*MATERIAL FOR THIS EXERCISE:*
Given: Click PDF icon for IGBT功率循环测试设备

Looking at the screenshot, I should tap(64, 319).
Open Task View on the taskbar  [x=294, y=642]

---

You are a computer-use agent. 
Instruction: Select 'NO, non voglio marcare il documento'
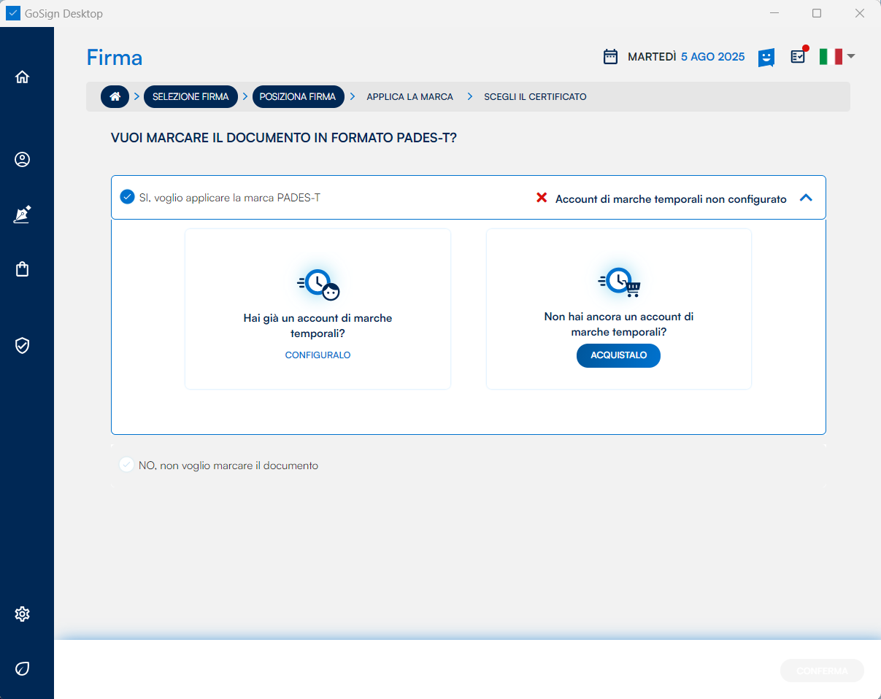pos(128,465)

*AIM:* Turn the lines from the one with "You are a computer-use agent." to the one with "pos(128,465)" into a numbered list, skipping any blank lines. Leave the pictures out of your answer.

*RESPONSE TO THE EXERCISE:*
1. You are a computer-use agent. 
2. Instruction: Select 'NO, non voglio marcare il documento'
3. pos(128,465)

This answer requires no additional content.